F2 VGP, VGI, Parent, Opportunities GP, Opportunities Portfolio GP, Opportunities Fund, VGEM, VGEII, Mr. Halvorsen, Mr. Ott and Ms. Shabet are, collectively, the "Reporting Persons". Because of the relationship between VGI and each of VGEM, VGEII and Opportunities Fund, VGI may be deemed to beneficially own the shares held directly by VGEM, VGEII and Opportunities Fund. Each of VGI, Mr. Halvorsen, Mr. Ott and Ms. Shabet may be deemed to beneficially own all of the securities reported on this form.
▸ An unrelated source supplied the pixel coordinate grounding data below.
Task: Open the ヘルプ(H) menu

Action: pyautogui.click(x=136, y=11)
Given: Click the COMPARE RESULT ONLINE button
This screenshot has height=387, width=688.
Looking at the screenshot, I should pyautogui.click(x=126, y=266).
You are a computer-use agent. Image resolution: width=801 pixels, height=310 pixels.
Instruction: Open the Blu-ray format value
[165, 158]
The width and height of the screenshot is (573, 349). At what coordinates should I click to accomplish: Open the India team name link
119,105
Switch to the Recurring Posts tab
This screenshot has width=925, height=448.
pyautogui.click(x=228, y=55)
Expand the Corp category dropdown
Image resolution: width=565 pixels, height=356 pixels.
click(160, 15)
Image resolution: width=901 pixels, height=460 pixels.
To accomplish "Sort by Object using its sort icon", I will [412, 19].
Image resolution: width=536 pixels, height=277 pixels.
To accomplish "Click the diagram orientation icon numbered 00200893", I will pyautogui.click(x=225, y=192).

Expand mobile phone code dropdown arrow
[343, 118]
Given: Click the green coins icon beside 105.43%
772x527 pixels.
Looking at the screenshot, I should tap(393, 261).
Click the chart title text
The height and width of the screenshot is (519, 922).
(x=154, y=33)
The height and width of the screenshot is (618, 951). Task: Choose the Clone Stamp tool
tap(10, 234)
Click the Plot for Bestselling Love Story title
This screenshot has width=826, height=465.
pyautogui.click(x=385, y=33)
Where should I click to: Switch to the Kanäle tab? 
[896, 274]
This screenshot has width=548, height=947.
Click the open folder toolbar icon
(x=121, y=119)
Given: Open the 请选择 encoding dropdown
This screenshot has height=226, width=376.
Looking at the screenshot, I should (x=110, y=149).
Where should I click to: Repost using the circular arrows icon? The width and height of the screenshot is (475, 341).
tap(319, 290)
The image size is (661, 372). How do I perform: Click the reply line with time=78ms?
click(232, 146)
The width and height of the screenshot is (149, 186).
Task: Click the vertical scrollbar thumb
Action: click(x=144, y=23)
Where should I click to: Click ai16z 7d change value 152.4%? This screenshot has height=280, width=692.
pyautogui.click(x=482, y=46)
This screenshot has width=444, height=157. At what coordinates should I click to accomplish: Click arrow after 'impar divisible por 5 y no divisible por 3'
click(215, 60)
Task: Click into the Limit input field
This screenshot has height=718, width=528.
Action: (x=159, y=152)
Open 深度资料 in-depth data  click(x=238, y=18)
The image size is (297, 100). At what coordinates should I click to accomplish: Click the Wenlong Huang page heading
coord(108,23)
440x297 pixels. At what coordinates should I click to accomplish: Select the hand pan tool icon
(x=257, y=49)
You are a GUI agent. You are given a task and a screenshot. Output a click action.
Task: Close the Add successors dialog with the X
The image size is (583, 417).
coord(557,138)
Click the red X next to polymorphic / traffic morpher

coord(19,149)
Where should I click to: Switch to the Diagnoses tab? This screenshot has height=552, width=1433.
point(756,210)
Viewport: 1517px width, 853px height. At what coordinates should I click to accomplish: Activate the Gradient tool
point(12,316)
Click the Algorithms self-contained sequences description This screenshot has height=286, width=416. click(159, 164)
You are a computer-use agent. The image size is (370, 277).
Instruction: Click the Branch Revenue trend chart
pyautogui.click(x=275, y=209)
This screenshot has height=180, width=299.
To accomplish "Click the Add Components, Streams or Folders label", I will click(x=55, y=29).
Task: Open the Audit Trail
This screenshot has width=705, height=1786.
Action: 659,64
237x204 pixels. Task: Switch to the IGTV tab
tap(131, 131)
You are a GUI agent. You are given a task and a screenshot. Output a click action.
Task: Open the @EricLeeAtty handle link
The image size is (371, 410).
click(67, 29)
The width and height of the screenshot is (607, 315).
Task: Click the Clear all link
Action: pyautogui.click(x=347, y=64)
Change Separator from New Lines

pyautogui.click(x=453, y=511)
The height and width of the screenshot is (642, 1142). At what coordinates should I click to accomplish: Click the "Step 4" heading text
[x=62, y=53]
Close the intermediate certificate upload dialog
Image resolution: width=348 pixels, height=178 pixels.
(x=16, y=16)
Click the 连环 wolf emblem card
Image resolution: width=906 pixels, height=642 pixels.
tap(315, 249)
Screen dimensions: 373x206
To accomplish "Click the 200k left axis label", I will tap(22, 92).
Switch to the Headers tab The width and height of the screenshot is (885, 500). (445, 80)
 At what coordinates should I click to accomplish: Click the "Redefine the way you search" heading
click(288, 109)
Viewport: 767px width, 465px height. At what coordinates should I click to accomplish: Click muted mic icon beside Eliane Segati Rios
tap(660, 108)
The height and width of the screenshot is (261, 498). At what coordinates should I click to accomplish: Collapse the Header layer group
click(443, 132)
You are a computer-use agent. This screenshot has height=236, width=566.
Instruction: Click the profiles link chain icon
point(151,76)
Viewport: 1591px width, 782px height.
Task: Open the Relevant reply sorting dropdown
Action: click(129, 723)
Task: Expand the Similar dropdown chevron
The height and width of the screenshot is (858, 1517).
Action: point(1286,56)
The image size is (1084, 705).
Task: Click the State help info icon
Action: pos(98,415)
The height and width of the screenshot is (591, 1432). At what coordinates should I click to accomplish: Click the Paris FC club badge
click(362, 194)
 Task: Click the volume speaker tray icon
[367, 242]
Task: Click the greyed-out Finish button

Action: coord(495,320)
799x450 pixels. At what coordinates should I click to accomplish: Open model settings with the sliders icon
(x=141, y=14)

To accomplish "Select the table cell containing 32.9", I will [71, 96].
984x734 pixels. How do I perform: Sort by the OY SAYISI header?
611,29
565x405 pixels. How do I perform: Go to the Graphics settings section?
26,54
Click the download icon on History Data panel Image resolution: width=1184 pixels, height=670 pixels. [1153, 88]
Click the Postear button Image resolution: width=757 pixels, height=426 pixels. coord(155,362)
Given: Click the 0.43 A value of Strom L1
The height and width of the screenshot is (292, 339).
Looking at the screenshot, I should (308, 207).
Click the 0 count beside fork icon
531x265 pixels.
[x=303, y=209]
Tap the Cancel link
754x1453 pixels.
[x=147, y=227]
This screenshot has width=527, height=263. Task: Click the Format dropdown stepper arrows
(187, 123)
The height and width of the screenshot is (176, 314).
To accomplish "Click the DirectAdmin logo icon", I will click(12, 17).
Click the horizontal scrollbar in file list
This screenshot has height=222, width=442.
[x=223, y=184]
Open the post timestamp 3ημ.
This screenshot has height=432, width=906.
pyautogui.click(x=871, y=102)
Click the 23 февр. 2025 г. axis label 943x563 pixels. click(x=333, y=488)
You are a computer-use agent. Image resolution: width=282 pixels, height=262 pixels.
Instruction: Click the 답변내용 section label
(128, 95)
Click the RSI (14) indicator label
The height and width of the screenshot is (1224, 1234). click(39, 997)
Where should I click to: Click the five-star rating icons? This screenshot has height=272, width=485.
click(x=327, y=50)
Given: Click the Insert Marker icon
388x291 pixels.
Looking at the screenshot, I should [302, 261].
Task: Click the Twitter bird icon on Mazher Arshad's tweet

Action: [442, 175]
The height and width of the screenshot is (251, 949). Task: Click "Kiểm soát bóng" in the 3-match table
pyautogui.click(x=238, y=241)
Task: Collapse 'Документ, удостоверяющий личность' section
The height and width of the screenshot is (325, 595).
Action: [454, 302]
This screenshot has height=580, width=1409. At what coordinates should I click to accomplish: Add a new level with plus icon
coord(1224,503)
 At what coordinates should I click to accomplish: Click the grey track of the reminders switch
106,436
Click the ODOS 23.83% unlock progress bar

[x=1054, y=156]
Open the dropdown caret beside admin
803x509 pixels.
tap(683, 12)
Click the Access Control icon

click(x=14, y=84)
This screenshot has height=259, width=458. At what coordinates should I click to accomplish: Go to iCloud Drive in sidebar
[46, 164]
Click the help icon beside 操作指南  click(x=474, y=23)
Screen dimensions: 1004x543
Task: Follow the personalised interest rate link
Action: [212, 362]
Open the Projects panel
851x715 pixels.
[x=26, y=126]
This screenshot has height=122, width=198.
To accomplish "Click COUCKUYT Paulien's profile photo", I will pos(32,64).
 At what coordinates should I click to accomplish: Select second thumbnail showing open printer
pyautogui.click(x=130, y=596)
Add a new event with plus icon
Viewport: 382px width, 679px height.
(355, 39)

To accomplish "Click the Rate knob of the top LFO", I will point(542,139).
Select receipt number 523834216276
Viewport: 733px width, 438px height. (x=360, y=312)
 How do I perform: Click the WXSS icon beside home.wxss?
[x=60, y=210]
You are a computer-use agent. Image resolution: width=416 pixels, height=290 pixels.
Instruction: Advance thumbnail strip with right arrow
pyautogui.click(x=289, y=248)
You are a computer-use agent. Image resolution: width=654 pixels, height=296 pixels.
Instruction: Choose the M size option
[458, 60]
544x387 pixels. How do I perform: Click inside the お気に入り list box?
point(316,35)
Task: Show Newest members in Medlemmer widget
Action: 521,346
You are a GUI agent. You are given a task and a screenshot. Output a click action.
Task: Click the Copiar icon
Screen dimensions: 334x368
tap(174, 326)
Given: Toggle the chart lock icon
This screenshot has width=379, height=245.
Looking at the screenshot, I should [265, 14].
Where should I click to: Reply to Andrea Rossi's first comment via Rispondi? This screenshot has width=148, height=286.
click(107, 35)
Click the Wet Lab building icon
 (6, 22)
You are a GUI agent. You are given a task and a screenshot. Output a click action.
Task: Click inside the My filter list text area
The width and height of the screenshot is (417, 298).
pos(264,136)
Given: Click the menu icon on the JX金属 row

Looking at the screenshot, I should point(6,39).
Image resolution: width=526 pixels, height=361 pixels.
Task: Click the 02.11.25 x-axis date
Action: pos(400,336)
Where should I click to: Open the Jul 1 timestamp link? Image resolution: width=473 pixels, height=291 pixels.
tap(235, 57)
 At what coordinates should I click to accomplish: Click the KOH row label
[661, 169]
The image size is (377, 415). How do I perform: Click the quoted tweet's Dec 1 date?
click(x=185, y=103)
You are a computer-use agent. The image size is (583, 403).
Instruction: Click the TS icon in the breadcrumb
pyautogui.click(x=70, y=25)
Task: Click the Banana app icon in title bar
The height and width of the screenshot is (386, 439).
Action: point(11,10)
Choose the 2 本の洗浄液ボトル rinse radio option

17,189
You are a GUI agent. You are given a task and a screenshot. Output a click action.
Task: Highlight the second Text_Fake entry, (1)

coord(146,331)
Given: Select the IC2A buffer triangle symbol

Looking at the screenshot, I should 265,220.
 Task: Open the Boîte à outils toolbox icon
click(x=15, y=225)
F3 These shares are held directly by Opportunities Fund. Opportunities Portfolio GP is the general partner of Opportunities Fund. Opportunities GP is the sole member of Opportunities Portfolio GP. Parent is the sole member of Opportunities GP. Because of the relationship between each of Opportunities Portfolio GP, Opportunities GP, Parent and Opportunities Fund, each of Opportunities Portfolio GP, Opportunities GP and Parent may be deemed to beneficially own the shares held directly by Opportunities Fund.
F4 These shares are held directly by VGEM. VGP provides managerial services to VGEM. Because of the relationship between VGP and VGEM, VGP may be deemed to beneficially own the shares held directly by VGEM.
F5 These shares are held directly by VGEII. VGP is the general partner of VGEII. Because of the relationship between VGP and VGEII, VGP may be deemed to beneficially own the shares held directly by VGEII.
F6 The Reporting Persons disclaim beneficial ownership of these securities except to the extent of their pecuniary interest therein, and the inclusion of these securities in this report shall not be deemed an admission of beneficial ownership of the reported securities for purposes of Section 16 of the Securities Exchange Act of 1934, as amended (the "Exchange Act"), or for any other purpose.
F7 Between March 31, 2022 and January 2, 2024, VGEM received 1,032,672 shares of Common Stock as payment-in-kind dividend on 196,000 shares of 5.5% Series B Perpetual Convertible Preferred Stock of the Issuer held directly by VGEM.
F8 Between March 31, 2022 and January 2, 2024, VGEII received 21,071 shares of Common Stock as payment-in-kind dividend on 4,000 shares of 5.5% Series B Perpetual Convertible Preferred Stock of the Issuer held directly by VGEII.

Remarks:

(9) The Reporting Persons are jointly filing this Form 4 pursuant to Rule 16a-3(j) under the Exchange Act. Because no more than 10 reporting persons can file any one Form 4 through the SEC's EDGAR system, VGP, VGEII and VGEM have jointly filed with the other Reporting Persons on a separate Form 4 filing submitted on the same day hereof. (10) Scott M. Hendler is signing on behalf of O. Andreas Halvorsen, David C. Ott and Rose S. Shabet, each individually and as an Executive Committee Member of VIKING GLOBAL PARTNERS LLC, on behalf of VIKING GLOBAL INVESTORS LP, and as an Executive Committee Member of VIKING GLOBAL OPPORTUNITIES PARENT GP LLC, on behalf of itself and VIKING GLOBAL OPPORTUNITIES GP LLC, VIKING GLOBAL OPPORTUNITIES PORTFOLIO GP LLC, and VIKING GLOBAL OPPORTUNITIES ILLIQUID INVESTMENTS SUB-MASTER LP, pursuant to authorization and designation letters dated February 9, 2021, which were filed with the Securities and Exchange Commission on June 7, 2021.